-------- Input data

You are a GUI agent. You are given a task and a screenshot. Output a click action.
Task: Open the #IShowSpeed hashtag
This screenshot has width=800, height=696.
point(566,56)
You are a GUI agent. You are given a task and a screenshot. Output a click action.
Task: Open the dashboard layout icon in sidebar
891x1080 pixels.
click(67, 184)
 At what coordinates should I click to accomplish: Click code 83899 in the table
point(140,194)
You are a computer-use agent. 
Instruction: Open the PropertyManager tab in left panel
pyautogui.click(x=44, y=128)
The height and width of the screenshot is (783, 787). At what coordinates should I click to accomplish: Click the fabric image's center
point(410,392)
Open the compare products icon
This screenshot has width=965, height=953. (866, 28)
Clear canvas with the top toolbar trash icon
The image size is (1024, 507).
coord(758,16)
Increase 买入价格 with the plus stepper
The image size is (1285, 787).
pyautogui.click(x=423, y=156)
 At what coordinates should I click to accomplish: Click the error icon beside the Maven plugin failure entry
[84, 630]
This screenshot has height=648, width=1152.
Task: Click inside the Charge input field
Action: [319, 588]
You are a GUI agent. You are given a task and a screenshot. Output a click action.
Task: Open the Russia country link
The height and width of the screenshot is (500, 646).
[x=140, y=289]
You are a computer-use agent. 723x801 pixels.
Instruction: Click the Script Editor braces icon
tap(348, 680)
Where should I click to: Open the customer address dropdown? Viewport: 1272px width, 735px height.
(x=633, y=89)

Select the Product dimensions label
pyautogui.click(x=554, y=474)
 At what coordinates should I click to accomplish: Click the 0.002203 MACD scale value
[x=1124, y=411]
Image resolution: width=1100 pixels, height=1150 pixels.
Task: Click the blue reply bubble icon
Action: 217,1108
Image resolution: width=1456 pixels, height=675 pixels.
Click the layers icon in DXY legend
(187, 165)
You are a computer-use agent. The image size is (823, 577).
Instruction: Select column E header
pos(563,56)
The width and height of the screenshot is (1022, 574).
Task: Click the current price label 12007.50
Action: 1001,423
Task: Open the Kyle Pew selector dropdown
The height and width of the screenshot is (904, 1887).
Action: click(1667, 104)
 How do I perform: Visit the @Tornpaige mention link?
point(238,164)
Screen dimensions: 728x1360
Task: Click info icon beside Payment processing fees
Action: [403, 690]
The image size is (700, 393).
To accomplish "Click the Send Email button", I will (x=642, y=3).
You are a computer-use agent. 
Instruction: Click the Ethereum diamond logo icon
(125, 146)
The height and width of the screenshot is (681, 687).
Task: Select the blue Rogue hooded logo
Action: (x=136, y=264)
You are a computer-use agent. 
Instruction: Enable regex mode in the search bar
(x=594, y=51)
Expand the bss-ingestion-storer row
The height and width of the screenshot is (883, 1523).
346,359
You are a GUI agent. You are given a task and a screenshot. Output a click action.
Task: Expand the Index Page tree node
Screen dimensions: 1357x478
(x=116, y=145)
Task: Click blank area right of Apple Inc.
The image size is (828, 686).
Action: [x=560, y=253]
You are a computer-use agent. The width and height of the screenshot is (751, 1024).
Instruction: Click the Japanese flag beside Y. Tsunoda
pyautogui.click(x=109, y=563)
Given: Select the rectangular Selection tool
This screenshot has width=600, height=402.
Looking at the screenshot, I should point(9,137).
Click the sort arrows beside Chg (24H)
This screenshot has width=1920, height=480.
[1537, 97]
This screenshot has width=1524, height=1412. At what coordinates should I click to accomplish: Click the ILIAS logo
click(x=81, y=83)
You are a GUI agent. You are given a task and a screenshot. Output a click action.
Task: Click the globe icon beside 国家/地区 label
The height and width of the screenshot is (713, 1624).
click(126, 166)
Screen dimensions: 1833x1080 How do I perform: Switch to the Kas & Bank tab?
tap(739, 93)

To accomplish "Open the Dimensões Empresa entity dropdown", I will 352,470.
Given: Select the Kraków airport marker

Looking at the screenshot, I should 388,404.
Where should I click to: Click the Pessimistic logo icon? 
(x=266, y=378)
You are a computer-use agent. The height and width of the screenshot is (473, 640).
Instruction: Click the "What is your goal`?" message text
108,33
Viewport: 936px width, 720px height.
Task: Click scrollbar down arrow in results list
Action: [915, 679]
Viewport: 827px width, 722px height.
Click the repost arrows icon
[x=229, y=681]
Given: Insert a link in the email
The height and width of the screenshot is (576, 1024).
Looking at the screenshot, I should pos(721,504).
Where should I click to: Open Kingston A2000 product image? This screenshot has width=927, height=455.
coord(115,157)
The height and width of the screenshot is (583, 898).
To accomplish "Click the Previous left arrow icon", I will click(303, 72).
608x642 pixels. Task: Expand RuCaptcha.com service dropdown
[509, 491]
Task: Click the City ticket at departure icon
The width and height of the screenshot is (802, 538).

----------------

[What the exercise asks]
Your answer is only the number of lines in the listing above that include the string "will".

[Exercise solution]
3